When it comes to sponsorship, Julie adds, “We have a shared trust. These great companies trust that I will represent their products in the best way possible, and I trust that their products will keep me and my fans safe, given some of the most demanding circumstances one can imagine.” The bottom line is simple, when shopping for aviation products, start by visiting Julie’s website and look for those companies that Julie trusts.  You cannot get a better recommendation.
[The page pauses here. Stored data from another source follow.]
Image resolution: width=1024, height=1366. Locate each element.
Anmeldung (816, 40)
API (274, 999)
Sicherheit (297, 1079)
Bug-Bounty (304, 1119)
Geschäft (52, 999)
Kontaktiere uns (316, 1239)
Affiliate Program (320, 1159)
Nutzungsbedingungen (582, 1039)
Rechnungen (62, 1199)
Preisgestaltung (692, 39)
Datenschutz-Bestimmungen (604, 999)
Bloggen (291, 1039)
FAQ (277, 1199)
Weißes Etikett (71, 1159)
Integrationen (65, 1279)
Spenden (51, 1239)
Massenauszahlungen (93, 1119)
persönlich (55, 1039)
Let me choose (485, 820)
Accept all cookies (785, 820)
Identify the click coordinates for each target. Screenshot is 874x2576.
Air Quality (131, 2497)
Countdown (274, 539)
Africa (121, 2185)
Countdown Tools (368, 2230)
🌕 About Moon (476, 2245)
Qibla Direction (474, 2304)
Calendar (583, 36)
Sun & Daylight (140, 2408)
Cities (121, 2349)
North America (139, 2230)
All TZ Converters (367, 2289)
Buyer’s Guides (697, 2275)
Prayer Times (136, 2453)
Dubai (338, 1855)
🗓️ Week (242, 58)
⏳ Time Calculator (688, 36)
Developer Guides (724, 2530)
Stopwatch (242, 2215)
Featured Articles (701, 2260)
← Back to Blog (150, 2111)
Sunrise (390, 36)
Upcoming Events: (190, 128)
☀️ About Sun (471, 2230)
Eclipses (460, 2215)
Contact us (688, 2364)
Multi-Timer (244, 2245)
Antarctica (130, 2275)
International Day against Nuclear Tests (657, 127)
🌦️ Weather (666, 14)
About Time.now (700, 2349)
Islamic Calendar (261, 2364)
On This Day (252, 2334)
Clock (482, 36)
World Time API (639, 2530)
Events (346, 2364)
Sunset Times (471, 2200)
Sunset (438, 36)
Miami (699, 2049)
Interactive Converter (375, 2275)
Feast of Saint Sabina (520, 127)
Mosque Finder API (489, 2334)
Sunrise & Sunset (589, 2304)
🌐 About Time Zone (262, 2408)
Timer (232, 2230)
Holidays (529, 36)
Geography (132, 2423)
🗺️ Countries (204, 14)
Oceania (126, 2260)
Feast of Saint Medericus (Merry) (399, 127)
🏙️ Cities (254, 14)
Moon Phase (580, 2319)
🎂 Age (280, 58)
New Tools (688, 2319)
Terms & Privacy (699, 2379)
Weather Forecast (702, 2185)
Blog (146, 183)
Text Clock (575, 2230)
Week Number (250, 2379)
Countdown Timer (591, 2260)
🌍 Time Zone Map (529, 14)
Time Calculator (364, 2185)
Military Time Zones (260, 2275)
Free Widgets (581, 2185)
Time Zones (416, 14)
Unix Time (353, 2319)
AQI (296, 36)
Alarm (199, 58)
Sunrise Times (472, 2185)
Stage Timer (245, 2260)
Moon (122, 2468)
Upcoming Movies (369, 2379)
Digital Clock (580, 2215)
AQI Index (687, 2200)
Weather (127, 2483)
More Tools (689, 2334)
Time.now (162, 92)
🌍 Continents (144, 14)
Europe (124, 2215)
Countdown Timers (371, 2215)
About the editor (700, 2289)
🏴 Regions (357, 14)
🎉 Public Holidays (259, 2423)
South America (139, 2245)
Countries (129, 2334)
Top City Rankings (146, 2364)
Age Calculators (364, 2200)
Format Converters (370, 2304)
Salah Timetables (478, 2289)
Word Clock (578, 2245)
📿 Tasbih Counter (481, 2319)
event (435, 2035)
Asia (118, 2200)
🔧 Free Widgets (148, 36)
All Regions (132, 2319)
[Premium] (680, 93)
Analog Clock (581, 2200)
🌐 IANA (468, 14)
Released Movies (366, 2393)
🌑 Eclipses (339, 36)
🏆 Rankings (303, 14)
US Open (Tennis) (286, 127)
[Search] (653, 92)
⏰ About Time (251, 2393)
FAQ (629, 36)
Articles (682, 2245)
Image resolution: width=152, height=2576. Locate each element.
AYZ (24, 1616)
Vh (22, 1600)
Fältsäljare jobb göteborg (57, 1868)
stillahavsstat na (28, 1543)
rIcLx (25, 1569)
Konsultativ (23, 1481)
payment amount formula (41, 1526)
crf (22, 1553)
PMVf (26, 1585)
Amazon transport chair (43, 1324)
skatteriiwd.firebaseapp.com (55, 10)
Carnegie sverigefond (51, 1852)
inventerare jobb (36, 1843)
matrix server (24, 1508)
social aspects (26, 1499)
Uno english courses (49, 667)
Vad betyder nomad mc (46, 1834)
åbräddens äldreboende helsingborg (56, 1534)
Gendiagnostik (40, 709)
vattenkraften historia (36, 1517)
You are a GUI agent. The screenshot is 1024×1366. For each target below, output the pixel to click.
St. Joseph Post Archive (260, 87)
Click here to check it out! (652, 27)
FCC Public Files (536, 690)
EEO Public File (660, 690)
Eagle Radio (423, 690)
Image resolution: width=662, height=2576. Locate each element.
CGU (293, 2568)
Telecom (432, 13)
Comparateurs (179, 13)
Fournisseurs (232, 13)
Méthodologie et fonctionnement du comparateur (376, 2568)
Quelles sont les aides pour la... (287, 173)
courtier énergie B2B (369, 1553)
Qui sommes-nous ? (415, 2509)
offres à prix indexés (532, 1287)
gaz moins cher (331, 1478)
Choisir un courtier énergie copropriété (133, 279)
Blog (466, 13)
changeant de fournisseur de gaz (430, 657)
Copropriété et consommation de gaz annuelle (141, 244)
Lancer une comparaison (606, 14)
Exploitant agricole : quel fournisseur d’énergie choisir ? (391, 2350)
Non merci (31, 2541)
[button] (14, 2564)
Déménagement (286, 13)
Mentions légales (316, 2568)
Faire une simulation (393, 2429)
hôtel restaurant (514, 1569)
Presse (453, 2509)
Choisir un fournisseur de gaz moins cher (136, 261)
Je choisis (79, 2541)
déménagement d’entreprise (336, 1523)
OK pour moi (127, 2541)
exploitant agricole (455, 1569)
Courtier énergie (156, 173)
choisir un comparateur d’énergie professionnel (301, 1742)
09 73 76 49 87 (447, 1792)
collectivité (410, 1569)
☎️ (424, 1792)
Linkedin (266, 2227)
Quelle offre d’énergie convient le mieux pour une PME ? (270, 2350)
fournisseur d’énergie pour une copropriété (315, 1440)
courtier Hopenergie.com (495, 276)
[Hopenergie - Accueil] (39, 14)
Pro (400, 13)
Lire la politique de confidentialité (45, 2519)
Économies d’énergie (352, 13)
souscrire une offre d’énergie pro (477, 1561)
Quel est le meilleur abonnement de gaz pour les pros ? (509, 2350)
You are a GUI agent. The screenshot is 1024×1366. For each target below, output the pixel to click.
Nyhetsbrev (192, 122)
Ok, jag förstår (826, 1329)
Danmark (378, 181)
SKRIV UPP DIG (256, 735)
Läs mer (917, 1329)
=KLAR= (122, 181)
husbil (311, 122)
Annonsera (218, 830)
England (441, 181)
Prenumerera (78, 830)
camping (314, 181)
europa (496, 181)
But there are two sides to the commercial sponsorship story of airshow flying. How do companies choose a performer and justify their investment? A call to John Herman of Tempest offered some interesting insights. Like many business decisions, John’s was based in part on the gut feel that Julie is the right person at the right time. John commented, “Julie Clark is a performer I have admired throughout my entire career in aviation. I worked with Julie while with another aviation company and had noticed the personal effort Julie put into a business relationship. Julie does not just show up at an event, fly, and then disappear. She is a real pro at the public events, which accompany a show and always visits the pavilions of venders who support her. Tempest has several locations around the country and deals with many products. We know that Julie will help us with morale-building visits and performances that the entire Tempest team will have an opportunity to see. We view Julie Clark as a true force in aviation, the perfect person to represent our motto, Taking Aviation by Storm.” 

When asked about how Julie can increase Tempest business, a clear vison and understanding of the aviation support industry became evident. John responded, “Tempest is an interesting company, both selling and, through contracted services, producing manufactured products. In keeping with our mission statement of exceeding customer expectations of quality and service on all products, we have taken engine components to a new level of lifespan and reliability. But, the name Tempest, does not describe exactly what we do, as would a business called “Bill’s Auto Repair.”

“Most aircraft owners pride their choice of aircraft based on many factors, one of which is having an engine with a high TBO. Good idea, but most owners do not know that many engine sub-components and accessories, like the vacuum and hydraulic pumps, fuel system components, electrical and filtration products, ignition components, and monitoring systems vital to engine operation do not share their engine’s TBO. This is where Tempest comes in, with custom-manufactured products that have increased the service life of many engine system products. We are the guys who can help our customers reach TBO and fly with a level of reliability that is unparalleled. Julie is a mechanical pro and can really talk the path she walks on almost a daily basis. The bottom line is, if Julie uses it, so should you. This is a format that works, because Julie makes it work.”

The world of airshow performers is much more than just racking up the Gs and turning on the smoke. Bills must be paid and families supported. In Julie’s case, there are thousands of miles of travel, multiple public appearances, and trust placed in a plane that is a lot more than just a show queen. Thanks, Julie, for giving the readers of In Flight USA an inside look into your world.